For your Saturday browsing, here’s a little bit of embroidery history relating to World War I.
I love this story!
Over on The History Blog, you can read the complete story of an altar frontal stitched by soldiers during World War I as they recovered from war injuries.
Because handwork was (and still is!) therapeutic, during World War I, the Royal School of Needlework organized the embroidering of an altar frontal for St. Paul’s Cathedral. It was stitched by 133 soldiers recovering in hospitals in various parts of Britain. The altar frontal was designed in five panels, and then eventually the panels were united into one piece and hung on the high altar at St. Paul’s Cathedral.
During the Blitz in World War II, the frontal was removed for safe-keeping, and it remained in storage until recently.
The Worshipful Company of Broderers is undertaking the restoration work on the frontal, to mark the centenary of the beginning of the Great War.

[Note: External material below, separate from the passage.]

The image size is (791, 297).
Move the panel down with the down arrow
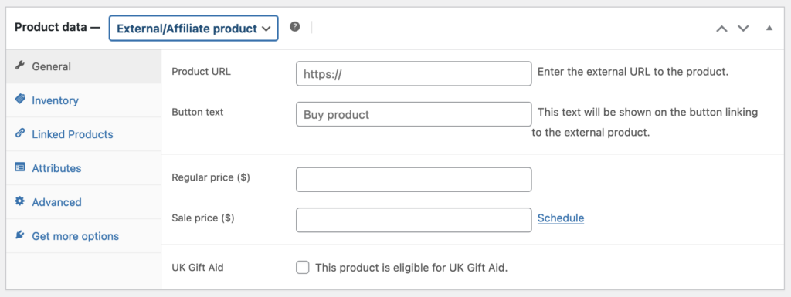tap(743, 29)
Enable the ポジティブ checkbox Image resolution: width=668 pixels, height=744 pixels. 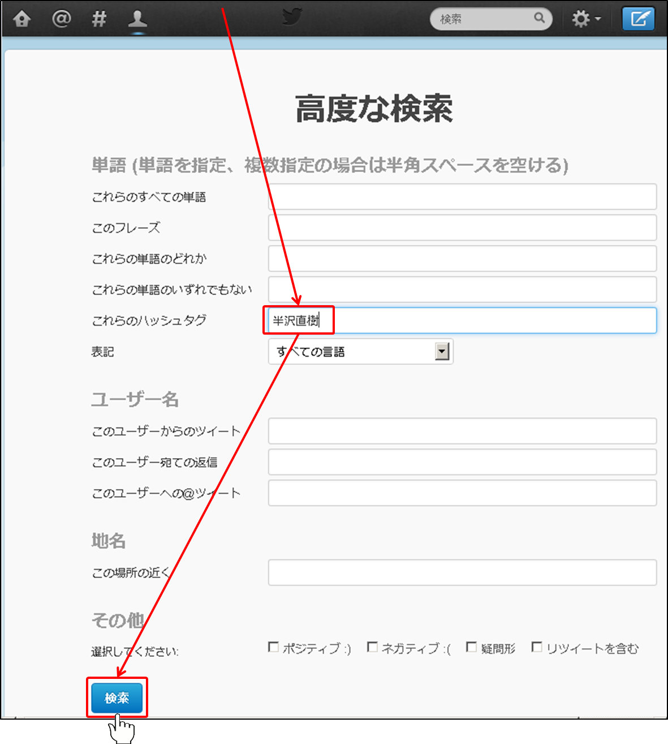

The frontal will be used for the first time since World War II on August 3, 2014, at St. Paul’s, and then it will hang on display at the cathedral for four years, until the 100th anniversary of the end of the World War I.
You can read more about the altar frontal and its history (and perhaps even help trace some of the original embroiderers of the frontal), by visiting the original story published on the St. Paul’s Cathedral website. There, you’ll also find a link to a spreadsheet with all the names of the embroiderers (who came from the UK, Canada, Australia, and South Africa) and the hospitals in which they recovered.
They are asking that anyone who recognizes a name on the list contact the Cathedral with the contact information supplied in the original article. You can help spread the word, too, by telling your friends, families, and acquaintances who had family members in the First World War about the project.
On the article about the frontal on The History Blog, you’ll find a link to the list in Google Documents, in case you don’t have Excel.
I love this point made by the Precentor of St. Paul’s:
The hands that clung to life in the trenches of the First World War and which lifted the bodies of dead comrades into graves, came home to craft this beautiful altar frontal. It is a symbol of faith despite everything and a deeply moving tribute to those who did not return.
This is a wonderful, bittersweet, thought-provoking work of restoration.
I would love to see the frontal in person. If you’re in London in August, or traveling there in the next four years, go to St. Paul’s! If I have the opportunity, I sure will.